Referenced in: none

Automatically associated channels: Kv2.1

Title: Activation of the skeletal muscle calcium release channel by a cytoplasmic loop of the dihydropyridine receptor.

Authors: X Lu, L Xu, G Meissner

Journal, date & volume: J. Biol. Chem., 1994 Mar 4 , 269, 6511-6

PubMed link: http://www.ncbi.nlm.nih.gov/pubmed/8120002

Abstract
Expression studies with skeletal and cardiac muscle cDNAs have suggested that the putative cytoplasmic loop region of the dihydropyridine receptor (DHPR) alpha 1 subunit between transmembrane repeats II and III (DCL) is a major determinant of the type of excitation-contraction coupling (skeletal or cardiac) in rescued dysgenic muscle cells (Tanabe, T., Beam, K. G., Adams, B. A., Niidome, T., and Numa, S. (1990) Nature 346, 567-569). In this study, the possibility of a direct functional interaction with the sarcoplasmic reticulum ryanodine receptor/Ca2+ release channel has been tested by expressing the DCLs of the mammalian skeletal and cardiac muscle DHPR alpha 1 subunit in Escherichia coli.
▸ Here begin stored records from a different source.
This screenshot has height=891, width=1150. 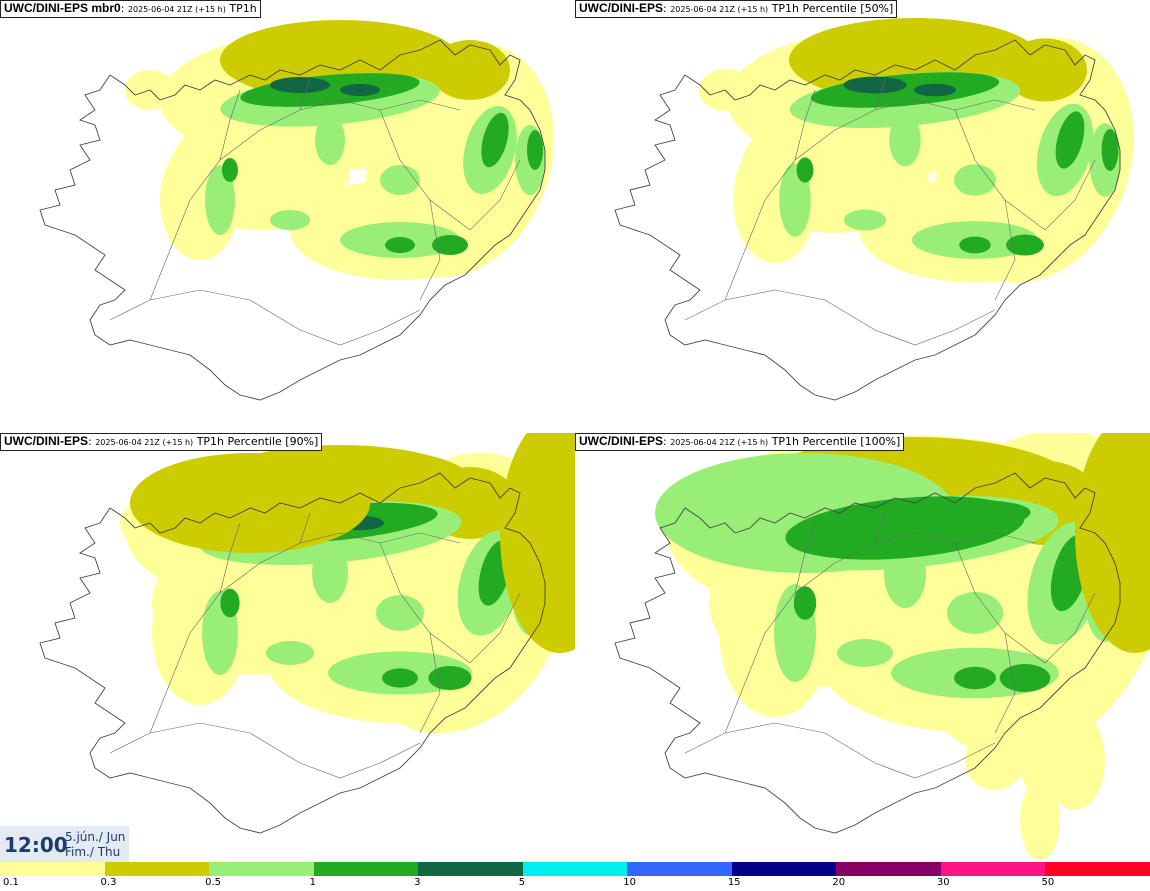 I want to click on legend-label: 0.5, so click(x=213, y=882).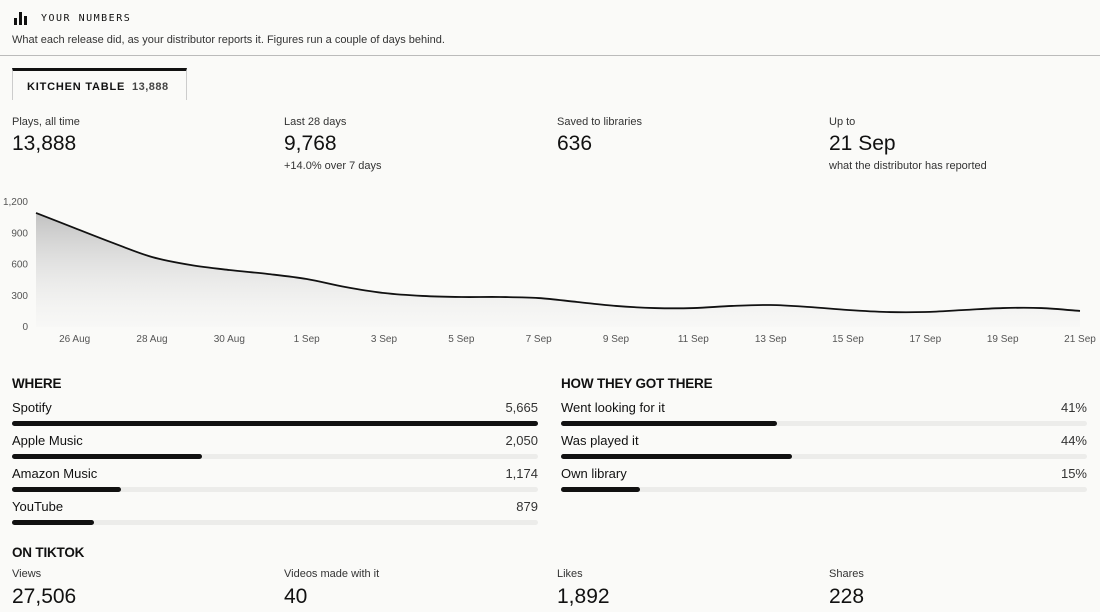 This screenshot has width=1100, height=612. What do you see at coordinates (152, 340) in the screenshot?
I see `x-tick-label: 28 Aug` at bounding box center [152, 340].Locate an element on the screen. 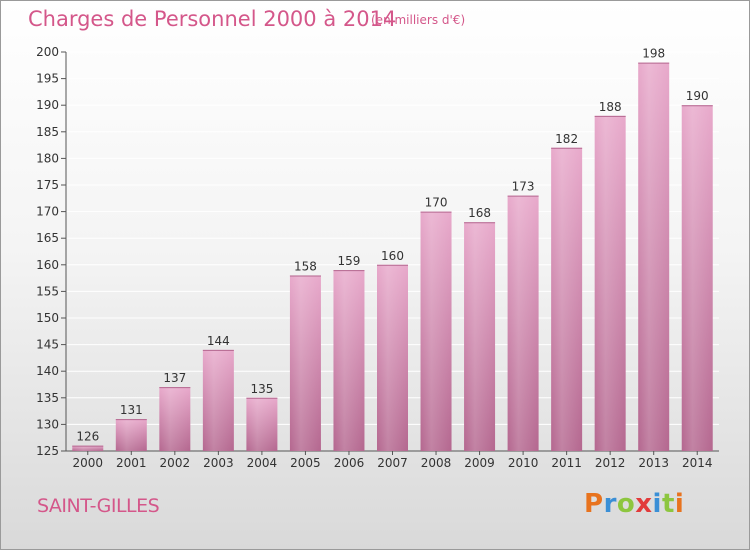  y-tick-label: 190 is located at coordinates (48, 105).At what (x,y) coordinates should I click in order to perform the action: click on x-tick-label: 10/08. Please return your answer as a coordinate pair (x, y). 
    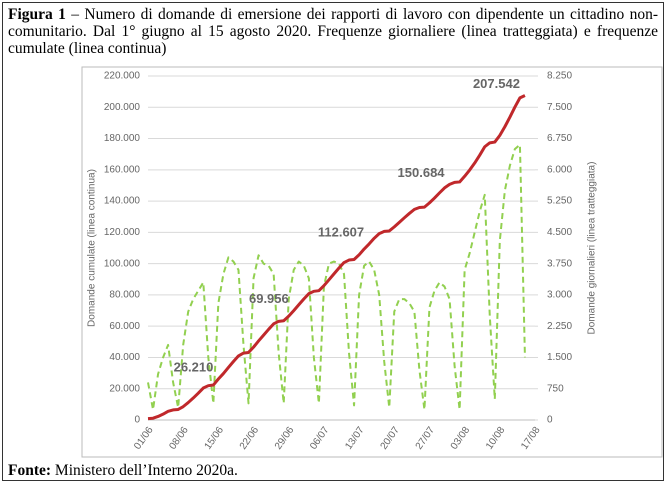
    Looking at the image, I should click on (496, 438).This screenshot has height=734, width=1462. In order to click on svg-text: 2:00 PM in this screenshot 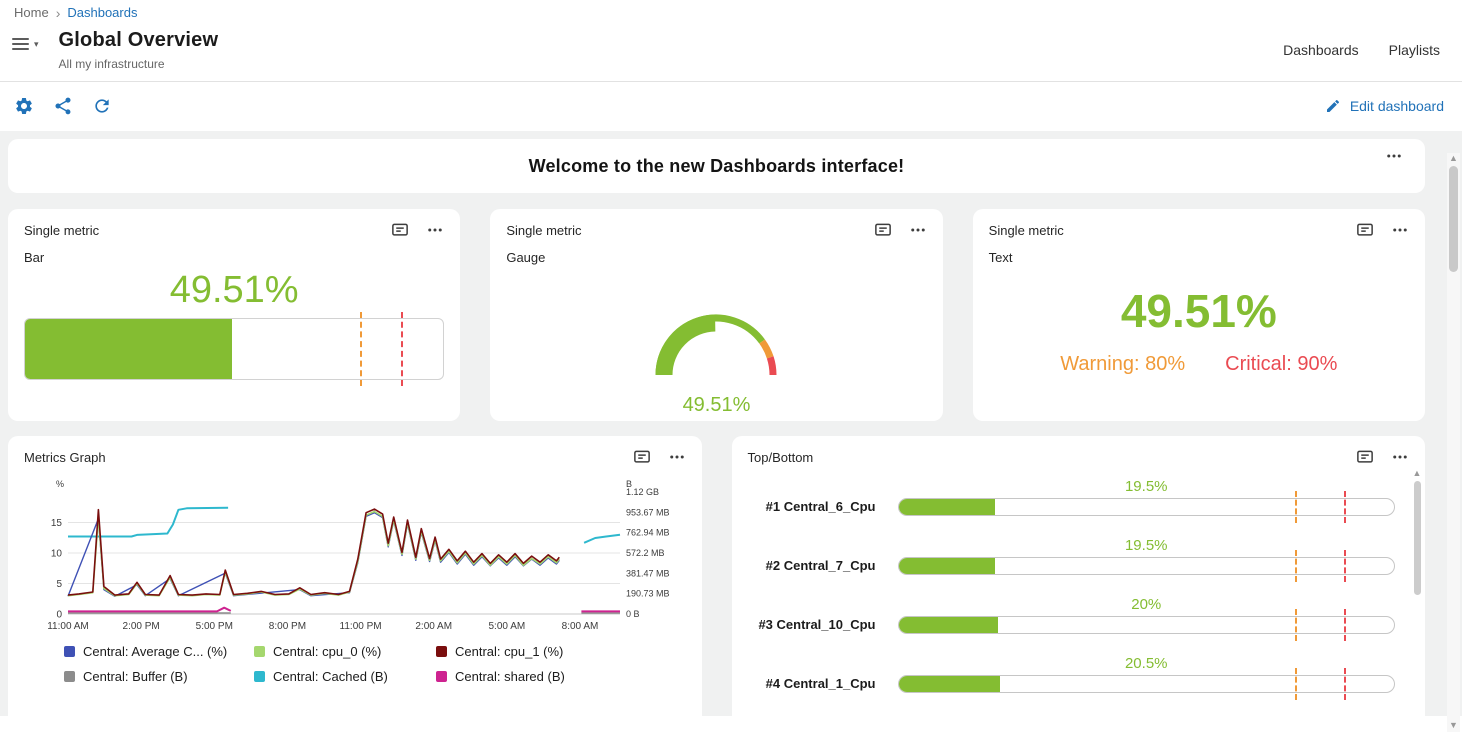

The purified peptides activated the skeletal muscle ryanodine receptor/Ca2+ release channel in single channel and [3H]ryanodine binding measurements, by increasing channel open probability and the affinity of [3H]ryanodine binding, respectively. The two peptides did not activate the cardiac muscle Ca2+ release channel. Other proteins (polylysine, serum albumin) also increased [3H]ryanodine binding and Ca2+ release channel activity, but their activation mechanisms were distinguishable from DCLs. These results show that the II-III cytoplasmic loop of the skeletal and cardiac DHPR alpha 1 subunit functionally interacts with the skeletal, but not cardiac, muscle Ca2+ release channel. Furthermore, our studies suggest that in addition to the DHPR, the sarcoplasmic reticulum Ca2+ release channel may determine the type of E-C coupling that exists in muscle.